▶ **Data section**
- Opening Delimiter -

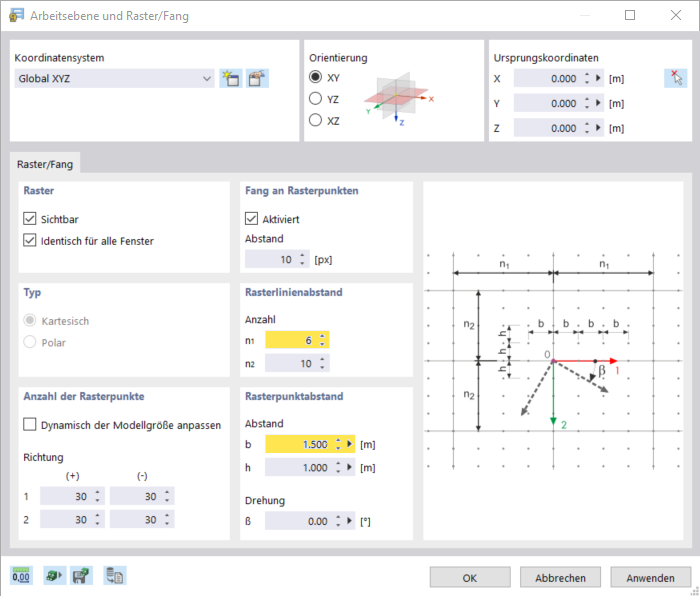Viewport: 700px width, 596px height.
Task: Click the new coordinate system icon
Action: point(231,78)
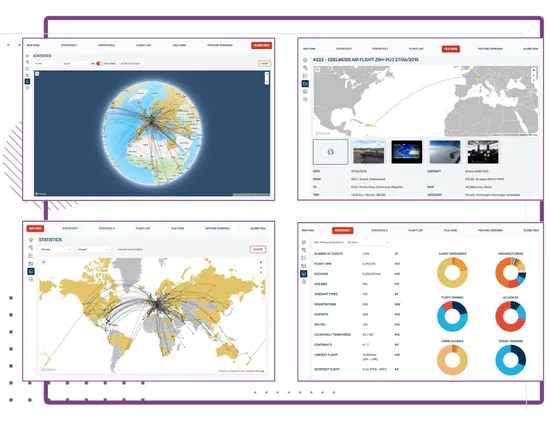Screen dimensions: 550x427
Task: Expand the Myself dropdown in the map view
Action: tap(93, 249)
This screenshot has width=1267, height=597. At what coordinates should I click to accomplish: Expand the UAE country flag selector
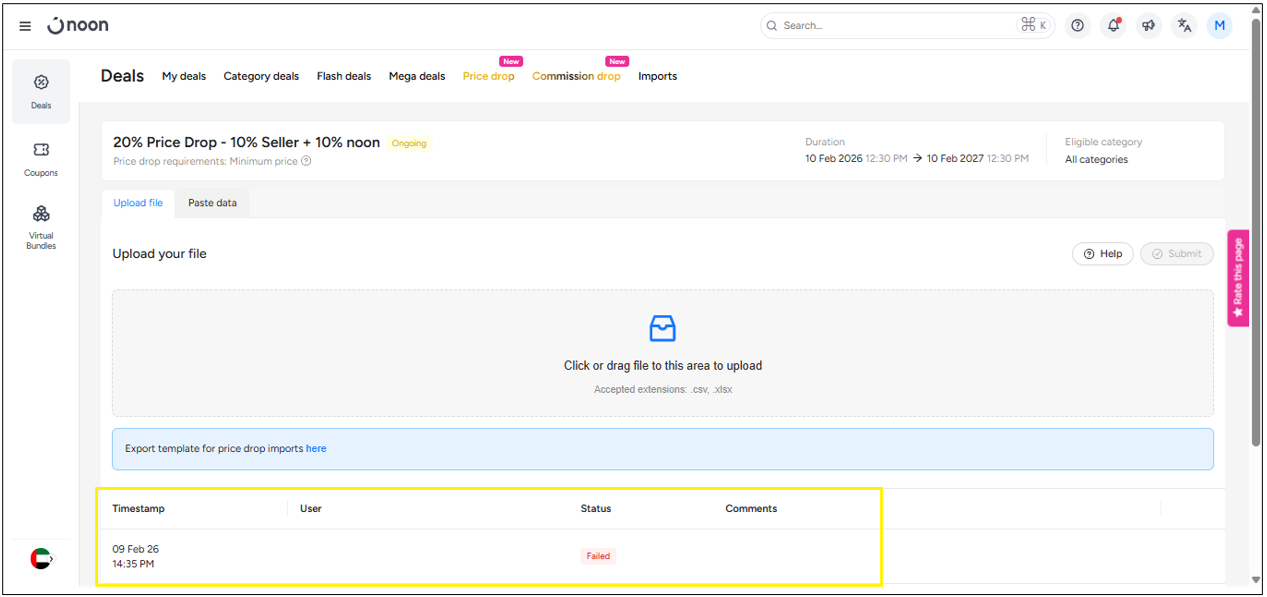point(41,559)
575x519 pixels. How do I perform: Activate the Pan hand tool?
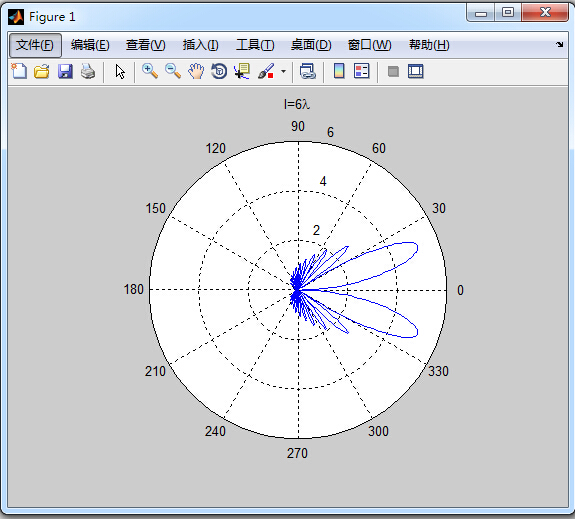point(196,71)
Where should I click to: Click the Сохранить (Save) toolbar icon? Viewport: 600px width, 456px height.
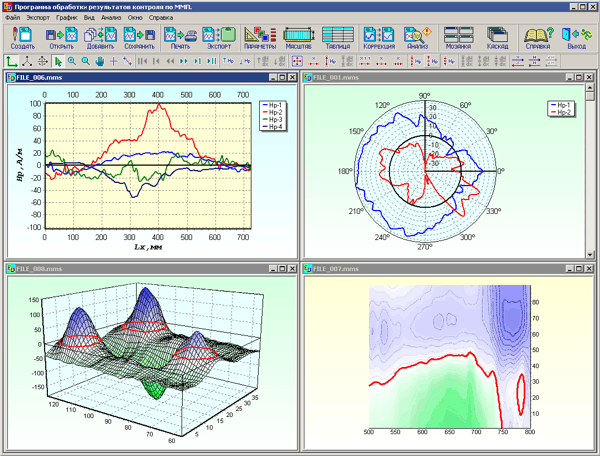[x=140, y=39]
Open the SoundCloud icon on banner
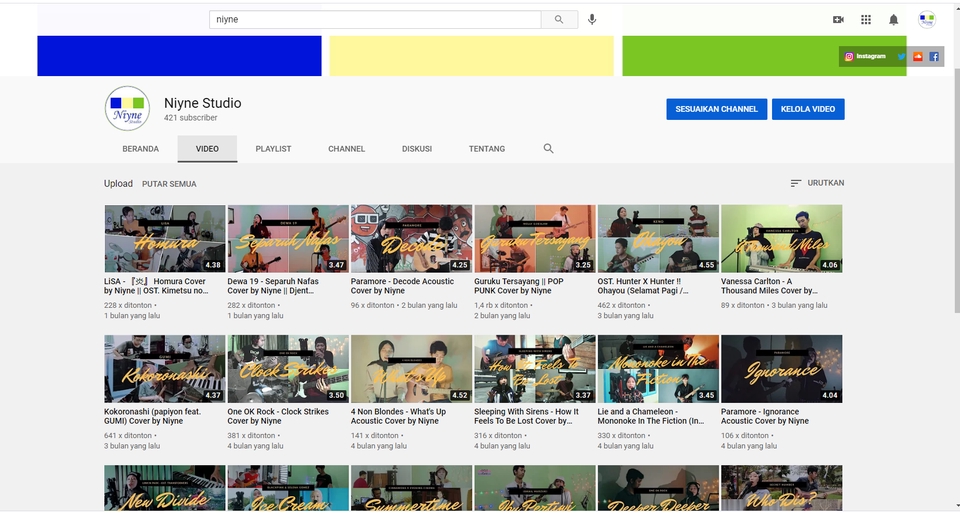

- Closing Delimiter -

▶ **What is needed**
Copy exactly the lines running from the line with "575x519 pixels. How" to the final line of the listing, keeping both ends and dropping any picture.

▶ **Answer to the problem**
575x519 pixels. How do I perform: Activate the Pan hand tool?
point(196,71)
Where should I click to: Click the Сохранить (Save) toolbar icon? Viewport: 600px width, 456px height.
[x=140, y=39]
Open the SoundCloud icon on banner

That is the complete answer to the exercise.